[Stored records]

==*==

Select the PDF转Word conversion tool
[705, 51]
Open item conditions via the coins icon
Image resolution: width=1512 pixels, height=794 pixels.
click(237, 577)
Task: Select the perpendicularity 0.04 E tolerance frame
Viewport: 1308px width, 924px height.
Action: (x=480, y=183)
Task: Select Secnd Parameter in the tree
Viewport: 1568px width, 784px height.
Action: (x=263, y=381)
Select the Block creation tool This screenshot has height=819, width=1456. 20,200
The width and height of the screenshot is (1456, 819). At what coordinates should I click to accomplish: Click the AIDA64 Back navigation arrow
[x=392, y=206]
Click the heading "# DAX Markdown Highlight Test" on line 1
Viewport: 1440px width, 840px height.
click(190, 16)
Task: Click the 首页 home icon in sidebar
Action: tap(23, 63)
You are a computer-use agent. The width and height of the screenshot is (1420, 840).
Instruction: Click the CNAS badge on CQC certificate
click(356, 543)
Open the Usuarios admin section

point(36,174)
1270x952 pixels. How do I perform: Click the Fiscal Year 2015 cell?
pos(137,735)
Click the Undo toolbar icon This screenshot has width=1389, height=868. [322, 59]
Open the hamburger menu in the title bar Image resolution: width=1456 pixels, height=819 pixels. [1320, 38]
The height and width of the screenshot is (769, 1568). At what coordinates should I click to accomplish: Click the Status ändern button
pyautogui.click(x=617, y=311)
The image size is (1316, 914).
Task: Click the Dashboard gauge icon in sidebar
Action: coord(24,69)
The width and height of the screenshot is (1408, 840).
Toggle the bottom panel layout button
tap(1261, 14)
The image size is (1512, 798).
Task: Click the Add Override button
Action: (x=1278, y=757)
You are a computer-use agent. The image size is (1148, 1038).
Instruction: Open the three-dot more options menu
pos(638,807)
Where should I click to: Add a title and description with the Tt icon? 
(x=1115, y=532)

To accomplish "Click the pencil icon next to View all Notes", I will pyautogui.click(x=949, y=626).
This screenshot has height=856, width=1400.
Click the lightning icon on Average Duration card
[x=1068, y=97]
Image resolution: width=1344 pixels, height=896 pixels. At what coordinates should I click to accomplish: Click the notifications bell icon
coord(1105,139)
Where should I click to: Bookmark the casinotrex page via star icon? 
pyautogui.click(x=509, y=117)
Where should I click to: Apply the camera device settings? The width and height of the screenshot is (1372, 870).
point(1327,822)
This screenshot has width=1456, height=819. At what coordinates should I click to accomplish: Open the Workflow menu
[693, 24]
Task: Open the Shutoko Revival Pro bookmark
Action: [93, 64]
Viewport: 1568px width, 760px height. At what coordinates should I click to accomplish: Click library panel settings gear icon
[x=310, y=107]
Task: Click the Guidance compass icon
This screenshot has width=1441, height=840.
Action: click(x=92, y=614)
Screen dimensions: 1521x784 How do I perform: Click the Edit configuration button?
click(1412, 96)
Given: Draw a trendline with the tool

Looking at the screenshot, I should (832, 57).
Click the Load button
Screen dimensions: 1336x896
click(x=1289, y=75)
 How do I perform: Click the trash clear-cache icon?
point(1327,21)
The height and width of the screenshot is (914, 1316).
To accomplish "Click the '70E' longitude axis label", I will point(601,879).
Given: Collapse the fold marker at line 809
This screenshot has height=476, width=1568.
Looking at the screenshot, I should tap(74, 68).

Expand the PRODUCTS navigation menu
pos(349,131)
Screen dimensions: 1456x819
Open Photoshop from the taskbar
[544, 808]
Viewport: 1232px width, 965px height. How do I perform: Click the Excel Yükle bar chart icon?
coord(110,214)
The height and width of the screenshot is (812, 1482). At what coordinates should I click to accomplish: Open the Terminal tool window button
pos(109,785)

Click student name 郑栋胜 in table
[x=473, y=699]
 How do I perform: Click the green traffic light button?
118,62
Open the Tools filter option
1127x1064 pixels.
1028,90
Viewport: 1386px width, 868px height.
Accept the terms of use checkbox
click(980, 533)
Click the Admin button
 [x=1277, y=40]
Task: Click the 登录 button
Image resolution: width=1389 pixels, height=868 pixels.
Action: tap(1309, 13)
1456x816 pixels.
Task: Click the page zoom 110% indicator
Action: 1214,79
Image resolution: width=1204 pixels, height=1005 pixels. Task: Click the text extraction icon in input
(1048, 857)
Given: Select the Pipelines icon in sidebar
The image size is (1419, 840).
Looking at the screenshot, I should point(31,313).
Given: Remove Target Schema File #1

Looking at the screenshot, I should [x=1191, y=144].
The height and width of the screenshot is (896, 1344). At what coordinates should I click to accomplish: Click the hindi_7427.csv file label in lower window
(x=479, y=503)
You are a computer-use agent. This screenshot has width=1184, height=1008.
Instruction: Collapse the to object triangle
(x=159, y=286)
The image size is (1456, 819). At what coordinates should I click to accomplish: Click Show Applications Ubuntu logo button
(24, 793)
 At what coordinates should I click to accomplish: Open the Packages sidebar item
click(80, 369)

==*==

In the records above, how many lines hold the string "agent"? Reply with only the number.

3